Hi there. I'm Postmortem Peter, the Chief Bug Finder, and I help keep production issues from becoming mysteries. When something breaks, I'm the one who helps find out why, writes it up, and makes sure the humans have a clear path to prevent it happening again. You sleep well at night because I don't.
They call me "Postmortem" because every incident gets a postmortem report. Even the ones that turn out not to be bugs. Those get a report too, classified under "False Alarm (Still Documented)." My average report length is 8.3 pages. My shortest was 4. I'm not proud of that one.
My process is meticulous: I trace the error through logs, stack traces, and recent code changes. I build a timeline accurate to the millisecond. I identify the root cause, assess the impact, assign action items, and recommend preventive measures. LGTM Larry marks my action items as "LGTM" without reading them. I document that too.
Whiteboard Wasiu once proposed a feature so architecturally unsound that I preemptively wrote a postmortem for the incident it would cause. It was 6 pages. He framed it. QA Quinn is the only colleague who truly understands me. She runs 47 checkpoints on listings, I run 47 on incidents. We share a mutual respect built on thoroughness.
My proudest moment?

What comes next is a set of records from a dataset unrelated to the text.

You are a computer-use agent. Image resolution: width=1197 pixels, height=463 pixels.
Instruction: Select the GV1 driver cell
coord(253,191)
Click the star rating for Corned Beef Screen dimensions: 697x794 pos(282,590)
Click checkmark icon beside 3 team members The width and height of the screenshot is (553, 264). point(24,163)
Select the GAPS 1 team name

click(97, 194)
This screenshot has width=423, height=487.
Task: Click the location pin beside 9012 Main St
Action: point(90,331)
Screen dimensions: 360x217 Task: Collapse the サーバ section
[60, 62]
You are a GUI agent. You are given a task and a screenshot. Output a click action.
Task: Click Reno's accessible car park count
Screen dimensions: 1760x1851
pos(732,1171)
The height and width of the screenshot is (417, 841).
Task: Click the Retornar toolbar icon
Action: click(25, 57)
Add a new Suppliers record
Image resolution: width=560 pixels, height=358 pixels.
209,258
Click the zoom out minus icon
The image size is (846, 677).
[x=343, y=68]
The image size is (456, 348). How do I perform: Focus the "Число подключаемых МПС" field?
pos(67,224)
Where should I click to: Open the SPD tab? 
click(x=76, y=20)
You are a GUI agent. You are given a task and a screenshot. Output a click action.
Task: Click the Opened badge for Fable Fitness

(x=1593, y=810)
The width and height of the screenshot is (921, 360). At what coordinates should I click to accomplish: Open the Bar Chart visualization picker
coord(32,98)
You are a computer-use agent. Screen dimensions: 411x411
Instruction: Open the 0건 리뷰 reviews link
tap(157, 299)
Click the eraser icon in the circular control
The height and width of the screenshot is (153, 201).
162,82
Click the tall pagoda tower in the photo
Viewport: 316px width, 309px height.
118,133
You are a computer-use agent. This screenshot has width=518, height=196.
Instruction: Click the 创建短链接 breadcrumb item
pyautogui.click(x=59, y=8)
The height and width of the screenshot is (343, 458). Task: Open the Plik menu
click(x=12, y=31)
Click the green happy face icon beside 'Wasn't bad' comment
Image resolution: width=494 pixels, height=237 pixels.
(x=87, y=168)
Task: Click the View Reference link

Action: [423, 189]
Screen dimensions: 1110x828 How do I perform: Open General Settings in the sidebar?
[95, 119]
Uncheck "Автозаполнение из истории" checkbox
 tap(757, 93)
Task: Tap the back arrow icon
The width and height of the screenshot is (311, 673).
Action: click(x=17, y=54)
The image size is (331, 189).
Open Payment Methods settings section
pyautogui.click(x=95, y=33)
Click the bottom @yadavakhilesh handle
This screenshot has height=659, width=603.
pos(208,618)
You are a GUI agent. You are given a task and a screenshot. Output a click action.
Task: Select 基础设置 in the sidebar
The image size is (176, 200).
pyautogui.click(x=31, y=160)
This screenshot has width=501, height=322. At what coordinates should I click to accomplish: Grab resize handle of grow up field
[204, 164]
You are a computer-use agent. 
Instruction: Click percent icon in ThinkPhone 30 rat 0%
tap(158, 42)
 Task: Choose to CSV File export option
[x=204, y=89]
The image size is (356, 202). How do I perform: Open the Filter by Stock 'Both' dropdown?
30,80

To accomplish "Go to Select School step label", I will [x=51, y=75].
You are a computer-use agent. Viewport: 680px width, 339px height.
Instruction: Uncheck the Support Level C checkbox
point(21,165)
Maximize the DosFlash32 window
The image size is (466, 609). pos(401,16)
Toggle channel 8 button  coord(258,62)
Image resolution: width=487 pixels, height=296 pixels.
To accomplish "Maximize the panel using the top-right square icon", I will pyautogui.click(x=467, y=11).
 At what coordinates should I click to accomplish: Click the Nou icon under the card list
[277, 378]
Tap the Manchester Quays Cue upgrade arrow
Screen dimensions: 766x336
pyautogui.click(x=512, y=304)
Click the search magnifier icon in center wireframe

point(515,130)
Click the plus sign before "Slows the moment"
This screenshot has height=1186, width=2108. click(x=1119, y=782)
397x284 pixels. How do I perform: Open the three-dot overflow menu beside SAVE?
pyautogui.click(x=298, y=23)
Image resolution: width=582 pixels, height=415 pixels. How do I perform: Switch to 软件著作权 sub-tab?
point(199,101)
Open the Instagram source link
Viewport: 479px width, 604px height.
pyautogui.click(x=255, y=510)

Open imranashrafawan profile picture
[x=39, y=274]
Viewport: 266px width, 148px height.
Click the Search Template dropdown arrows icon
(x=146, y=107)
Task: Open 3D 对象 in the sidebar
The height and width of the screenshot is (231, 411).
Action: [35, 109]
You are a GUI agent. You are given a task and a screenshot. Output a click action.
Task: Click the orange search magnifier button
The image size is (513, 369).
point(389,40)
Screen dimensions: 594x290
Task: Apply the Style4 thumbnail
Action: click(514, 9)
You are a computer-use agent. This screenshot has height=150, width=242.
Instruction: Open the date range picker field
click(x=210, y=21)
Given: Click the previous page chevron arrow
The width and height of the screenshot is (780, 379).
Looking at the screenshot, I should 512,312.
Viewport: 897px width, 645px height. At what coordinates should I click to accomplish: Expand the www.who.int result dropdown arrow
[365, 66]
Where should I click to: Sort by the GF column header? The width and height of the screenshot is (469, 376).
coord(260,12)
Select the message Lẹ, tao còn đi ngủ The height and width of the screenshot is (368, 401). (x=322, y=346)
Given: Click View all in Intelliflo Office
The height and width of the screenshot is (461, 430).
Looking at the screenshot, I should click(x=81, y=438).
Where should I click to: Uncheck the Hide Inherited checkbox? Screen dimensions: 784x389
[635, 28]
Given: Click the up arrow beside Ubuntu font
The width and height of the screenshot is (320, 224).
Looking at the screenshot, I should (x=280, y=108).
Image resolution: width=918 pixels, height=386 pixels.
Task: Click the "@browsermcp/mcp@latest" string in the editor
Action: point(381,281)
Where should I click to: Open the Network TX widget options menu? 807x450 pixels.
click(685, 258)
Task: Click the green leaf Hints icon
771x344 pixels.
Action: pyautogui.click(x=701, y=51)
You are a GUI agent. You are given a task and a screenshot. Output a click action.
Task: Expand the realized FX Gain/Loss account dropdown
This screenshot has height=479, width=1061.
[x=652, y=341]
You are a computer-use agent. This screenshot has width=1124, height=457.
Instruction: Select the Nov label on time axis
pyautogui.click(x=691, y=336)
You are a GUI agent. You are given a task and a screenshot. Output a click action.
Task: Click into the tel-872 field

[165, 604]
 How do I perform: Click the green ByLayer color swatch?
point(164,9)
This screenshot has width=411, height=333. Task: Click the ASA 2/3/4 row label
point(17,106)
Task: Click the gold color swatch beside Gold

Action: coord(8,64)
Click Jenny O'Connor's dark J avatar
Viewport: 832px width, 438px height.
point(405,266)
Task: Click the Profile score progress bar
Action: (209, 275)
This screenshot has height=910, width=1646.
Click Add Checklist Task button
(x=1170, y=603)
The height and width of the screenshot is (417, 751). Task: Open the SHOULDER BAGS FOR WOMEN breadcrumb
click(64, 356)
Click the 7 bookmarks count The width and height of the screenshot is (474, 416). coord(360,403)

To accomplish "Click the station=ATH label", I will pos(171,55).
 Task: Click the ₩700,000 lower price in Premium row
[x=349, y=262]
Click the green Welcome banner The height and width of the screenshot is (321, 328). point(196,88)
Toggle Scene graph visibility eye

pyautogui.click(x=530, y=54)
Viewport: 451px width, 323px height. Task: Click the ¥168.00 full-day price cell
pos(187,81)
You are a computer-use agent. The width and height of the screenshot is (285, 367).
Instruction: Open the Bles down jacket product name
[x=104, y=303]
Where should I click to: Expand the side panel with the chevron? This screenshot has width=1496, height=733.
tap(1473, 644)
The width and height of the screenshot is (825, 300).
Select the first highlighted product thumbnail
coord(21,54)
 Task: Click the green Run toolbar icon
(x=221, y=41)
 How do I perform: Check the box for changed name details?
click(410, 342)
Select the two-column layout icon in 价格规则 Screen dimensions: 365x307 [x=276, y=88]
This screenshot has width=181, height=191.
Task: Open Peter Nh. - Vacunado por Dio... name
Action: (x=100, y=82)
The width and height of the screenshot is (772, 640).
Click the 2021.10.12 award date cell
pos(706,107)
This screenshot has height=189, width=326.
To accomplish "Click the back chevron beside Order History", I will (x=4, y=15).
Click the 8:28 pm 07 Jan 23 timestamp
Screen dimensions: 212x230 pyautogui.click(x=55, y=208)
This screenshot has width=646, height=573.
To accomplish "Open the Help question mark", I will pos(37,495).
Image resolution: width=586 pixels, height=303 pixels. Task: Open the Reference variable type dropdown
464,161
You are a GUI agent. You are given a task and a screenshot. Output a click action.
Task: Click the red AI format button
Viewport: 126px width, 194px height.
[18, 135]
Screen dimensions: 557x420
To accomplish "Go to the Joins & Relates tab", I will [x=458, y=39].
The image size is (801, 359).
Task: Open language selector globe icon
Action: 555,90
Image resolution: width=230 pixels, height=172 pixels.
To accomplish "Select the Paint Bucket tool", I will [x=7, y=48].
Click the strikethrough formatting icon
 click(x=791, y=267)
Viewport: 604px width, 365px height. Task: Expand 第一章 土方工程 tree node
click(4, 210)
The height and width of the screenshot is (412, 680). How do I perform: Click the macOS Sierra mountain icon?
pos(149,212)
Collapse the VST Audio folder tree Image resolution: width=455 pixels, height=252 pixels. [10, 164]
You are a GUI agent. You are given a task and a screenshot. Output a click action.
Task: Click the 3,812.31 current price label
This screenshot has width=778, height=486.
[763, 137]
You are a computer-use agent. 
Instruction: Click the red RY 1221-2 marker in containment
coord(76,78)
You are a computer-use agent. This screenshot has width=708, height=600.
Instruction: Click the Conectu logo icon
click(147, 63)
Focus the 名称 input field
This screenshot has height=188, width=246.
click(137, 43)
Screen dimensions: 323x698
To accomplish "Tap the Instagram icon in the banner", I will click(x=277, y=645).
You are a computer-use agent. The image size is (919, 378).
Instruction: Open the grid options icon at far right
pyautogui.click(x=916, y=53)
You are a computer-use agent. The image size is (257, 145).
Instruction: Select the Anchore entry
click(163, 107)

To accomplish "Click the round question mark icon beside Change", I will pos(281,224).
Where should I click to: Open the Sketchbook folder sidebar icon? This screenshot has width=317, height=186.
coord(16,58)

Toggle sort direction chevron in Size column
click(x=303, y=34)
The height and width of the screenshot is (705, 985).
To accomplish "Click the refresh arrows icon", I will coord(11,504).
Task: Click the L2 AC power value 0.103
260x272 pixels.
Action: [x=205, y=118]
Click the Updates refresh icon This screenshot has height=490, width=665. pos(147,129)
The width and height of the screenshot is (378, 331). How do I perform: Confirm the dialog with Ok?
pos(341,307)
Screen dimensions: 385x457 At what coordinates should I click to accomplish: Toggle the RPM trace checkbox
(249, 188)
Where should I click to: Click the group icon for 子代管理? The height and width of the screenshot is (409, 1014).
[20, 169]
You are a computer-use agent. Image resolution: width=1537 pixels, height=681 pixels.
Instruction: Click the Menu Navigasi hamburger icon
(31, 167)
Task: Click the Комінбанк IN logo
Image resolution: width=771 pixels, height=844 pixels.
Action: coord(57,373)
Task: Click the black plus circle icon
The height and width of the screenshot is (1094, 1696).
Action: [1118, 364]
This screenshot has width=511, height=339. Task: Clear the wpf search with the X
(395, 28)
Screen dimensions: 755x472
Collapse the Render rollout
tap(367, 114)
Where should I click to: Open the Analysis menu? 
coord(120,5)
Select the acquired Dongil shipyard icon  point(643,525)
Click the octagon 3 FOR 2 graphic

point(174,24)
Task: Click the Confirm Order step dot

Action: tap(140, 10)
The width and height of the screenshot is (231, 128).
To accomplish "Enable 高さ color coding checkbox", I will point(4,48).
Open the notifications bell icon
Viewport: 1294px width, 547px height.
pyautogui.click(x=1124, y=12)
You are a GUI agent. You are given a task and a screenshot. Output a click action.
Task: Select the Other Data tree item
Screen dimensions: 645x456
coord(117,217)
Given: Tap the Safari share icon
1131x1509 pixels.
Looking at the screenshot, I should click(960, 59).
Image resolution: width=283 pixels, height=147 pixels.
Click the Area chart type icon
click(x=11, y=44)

Tracing a phantom memory leak through 14 components, 3 third-party libraries, and a misconfigured environment variable. The postmortem was 12 pages with diagrams. My magnum opus.
My most shameful moment? I once spent 9 hours investigating a critical "data corruption incident" that turned out to be a cached browser tab showing stale data. The postmortem was already 6 pages deep before I realized. I published it anyway, redacted, under "Incident Response Drill."
The investigation is always ongoing.